Once vaccines have reached mass adoption rates, tracking who has received the jab and who hasn’t will become ever more important. The notion of vaccine passports has become a hot topic, with questions raised as to whether they should be restricted to enabling international travel or whether they ought to be used to accelerate the re-opening of large parts of locked-down life, such as the hospitality sector.
From a tech perspective, Salesforce, Oracle and Microsoft are among those to have signed up to the Vaccination Credential Initiative (VCI), aimed at developing common solutions that will allow people to keep and access a record of their vaccination history in a mobile app. The system will be based on a framework called SMART Health Cards, which was developed on the basis of HL7 FHIR (Fast Healthcare Interoperability Resources) standards, which are already used by health organizations.
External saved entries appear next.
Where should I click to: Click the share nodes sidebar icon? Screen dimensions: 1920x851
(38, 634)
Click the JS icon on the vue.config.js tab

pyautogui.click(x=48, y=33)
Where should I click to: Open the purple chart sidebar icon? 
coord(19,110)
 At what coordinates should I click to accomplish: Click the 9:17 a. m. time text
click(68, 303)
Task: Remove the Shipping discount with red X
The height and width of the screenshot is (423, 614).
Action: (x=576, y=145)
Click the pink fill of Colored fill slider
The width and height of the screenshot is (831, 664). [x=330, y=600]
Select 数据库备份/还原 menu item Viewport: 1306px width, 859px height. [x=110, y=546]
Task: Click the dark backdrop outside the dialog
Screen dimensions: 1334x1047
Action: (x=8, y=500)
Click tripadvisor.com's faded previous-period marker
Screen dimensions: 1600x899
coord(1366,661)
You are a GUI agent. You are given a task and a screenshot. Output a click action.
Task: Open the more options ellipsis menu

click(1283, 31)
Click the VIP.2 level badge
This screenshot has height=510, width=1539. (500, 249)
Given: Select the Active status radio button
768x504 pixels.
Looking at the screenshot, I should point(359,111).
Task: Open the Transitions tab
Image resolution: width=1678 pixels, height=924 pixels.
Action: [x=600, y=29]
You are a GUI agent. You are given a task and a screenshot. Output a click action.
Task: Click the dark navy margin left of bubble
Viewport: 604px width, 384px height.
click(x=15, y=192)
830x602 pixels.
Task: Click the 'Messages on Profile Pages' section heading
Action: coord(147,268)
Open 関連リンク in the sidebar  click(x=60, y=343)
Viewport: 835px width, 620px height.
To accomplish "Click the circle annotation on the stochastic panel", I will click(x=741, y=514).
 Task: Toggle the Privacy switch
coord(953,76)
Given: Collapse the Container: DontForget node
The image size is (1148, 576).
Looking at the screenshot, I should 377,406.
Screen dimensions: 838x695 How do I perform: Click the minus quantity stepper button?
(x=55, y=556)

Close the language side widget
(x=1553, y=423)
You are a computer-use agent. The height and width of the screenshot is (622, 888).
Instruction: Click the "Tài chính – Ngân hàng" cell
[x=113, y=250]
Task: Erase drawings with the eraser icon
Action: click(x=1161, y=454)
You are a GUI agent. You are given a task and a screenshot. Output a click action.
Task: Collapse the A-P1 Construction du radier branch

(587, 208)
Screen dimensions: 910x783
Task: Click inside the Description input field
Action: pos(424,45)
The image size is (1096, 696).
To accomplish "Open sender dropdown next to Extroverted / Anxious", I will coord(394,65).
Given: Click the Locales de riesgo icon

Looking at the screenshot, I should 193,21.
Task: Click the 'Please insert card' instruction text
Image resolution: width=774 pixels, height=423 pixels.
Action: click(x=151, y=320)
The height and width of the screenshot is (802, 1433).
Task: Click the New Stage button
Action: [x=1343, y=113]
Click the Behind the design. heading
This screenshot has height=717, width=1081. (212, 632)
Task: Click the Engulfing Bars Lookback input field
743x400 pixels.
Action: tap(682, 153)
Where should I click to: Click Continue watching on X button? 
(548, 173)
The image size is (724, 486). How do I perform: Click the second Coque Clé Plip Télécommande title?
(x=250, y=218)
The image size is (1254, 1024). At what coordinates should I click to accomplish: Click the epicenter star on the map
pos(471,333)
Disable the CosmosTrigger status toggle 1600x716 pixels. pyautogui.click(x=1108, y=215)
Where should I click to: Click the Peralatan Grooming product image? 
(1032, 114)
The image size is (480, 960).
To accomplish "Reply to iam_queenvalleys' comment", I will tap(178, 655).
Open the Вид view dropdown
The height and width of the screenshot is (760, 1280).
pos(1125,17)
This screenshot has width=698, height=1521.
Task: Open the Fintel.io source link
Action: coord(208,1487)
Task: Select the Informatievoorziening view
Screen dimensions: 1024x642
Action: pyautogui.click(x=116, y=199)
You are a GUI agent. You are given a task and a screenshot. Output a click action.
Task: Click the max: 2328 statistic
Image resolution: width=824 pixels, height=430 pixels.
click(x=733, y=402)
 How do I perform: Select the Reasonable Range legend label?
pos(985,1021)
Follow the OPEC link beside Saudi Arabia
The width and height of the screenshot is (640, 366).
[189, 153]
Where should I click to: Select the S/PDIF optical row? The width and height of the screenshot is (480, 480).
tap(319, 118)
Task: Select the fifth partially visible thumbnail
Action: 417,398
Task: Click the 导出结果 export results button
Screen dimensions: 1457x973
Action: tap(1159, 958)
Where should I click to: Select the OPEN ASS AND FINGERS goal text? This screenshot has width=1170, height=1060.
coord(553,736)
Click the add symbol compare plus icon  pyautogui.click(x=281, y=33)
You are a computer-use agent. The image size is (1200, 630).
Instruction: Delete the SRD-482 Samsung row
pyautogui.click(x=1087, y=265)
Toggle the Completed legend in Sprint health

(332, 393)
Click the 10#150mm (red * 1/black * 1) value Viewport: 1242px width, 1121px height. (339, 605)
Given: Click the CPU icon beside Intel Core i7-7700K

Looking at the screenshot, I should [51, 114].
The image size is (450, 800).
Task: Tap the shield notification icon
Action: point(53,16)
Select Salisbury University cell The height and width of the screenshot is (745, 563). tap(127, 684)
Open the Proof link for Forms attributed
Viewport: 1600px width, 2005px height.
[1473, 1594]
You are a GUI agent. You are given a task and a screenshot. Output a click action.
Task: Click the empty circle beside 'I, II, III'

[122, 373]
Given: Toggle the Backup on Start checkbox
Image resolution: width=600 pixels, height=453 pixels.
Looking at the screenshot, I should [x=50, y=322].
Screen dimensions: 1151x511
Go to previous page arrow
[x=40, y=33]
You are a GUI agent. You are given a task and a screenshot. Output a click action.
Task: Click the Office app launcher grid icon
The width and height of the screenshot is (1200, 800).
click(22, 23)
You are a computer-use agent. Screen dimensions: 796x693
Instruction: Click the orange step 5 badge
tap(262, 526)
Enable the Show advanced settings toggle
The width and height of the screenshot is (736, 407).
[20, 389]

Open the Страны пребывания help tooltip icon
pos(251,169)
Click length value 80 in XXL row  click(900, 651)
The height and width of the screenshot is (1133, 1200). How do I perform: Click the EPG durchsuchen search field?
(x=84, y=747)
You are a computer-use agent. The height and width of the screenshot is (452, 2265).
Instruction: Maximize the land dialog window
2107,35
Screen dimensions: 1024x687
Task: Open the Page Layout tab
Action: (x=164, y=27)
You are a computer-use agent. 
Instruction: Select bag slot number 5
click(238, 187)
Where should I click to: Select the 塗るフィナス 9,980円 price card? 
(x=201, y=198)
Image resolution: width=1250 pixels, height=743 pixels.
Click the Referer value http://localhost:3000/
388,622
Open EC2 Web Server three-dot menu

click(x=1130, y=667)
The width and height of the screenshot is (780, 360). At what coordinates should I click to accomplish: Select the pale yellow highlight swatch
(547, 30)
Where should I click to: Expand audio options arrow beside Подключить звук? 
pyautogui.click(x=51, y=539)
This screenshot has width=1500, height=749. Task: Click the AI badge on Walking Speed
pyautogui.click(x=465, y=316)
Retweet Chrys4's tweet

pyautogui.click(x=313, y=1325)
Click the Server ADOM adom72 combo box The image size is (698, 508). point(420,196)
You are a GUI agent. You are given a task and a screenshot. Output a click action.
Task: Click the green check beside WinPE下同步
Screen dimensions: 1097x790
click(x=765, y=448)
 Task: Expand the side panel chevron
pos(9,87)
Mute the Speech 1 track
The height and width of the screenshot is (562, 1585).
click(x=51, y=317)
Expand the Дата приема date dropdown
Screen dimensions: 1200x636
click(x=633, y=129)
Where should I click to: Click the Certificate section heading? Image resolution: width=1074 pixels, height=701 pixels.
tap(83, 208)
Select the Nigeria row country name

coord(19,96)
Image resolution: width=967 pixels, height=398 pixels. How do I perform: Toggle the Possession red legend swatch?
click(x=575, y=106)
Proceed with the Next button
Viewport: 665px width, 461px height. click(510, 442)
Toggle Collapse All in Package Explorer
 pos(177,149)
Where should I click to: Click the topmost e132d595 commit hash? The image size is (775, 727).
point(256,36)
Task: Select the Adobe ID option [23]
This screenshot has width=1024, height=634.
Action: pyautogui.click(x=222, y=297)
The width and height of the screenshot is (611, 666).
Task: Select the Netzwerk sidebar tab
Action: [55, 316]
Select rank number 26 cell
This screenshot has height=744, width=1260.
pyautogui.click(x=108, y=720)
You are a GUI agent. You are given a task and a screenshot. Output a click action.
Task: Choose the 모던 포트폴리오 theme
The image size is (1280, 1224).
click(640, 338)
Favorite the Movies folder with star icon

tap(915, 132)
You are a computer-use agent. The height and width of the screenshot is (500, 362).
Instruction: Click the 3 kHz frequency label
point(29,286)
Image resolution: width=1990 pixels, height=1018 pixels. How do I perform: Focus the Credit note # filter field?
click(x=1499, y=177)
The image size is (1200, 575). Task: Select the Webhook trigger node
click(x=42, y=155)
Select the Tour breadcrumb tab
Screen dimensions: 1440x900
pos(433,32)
Beyond the tech practicalities though, there are ethical and moral questions that need to be addressed. There’s a risk of inadvertent discrimination, for example, given that there will always be people who can’t get vaccinated, such as those with underlying health conditions or (at present) pregnant women. That said, a UK poll this weekend on vaccine passports found 2/3 of respondents to be in favor of their introduction. They’re a price worth paying to speed up getting back to cinemas, pubs and gyms ASAP, it seems - and indeed in Israel, a passport scheme is in place if you want to access certain venues.
Still, as things stand, it’s worth remembering the maxim that just because tech makes something possible, that doesn’t mean we should automatically do it. But while we wrestle with that, do us all a favor - go and get vaccinated!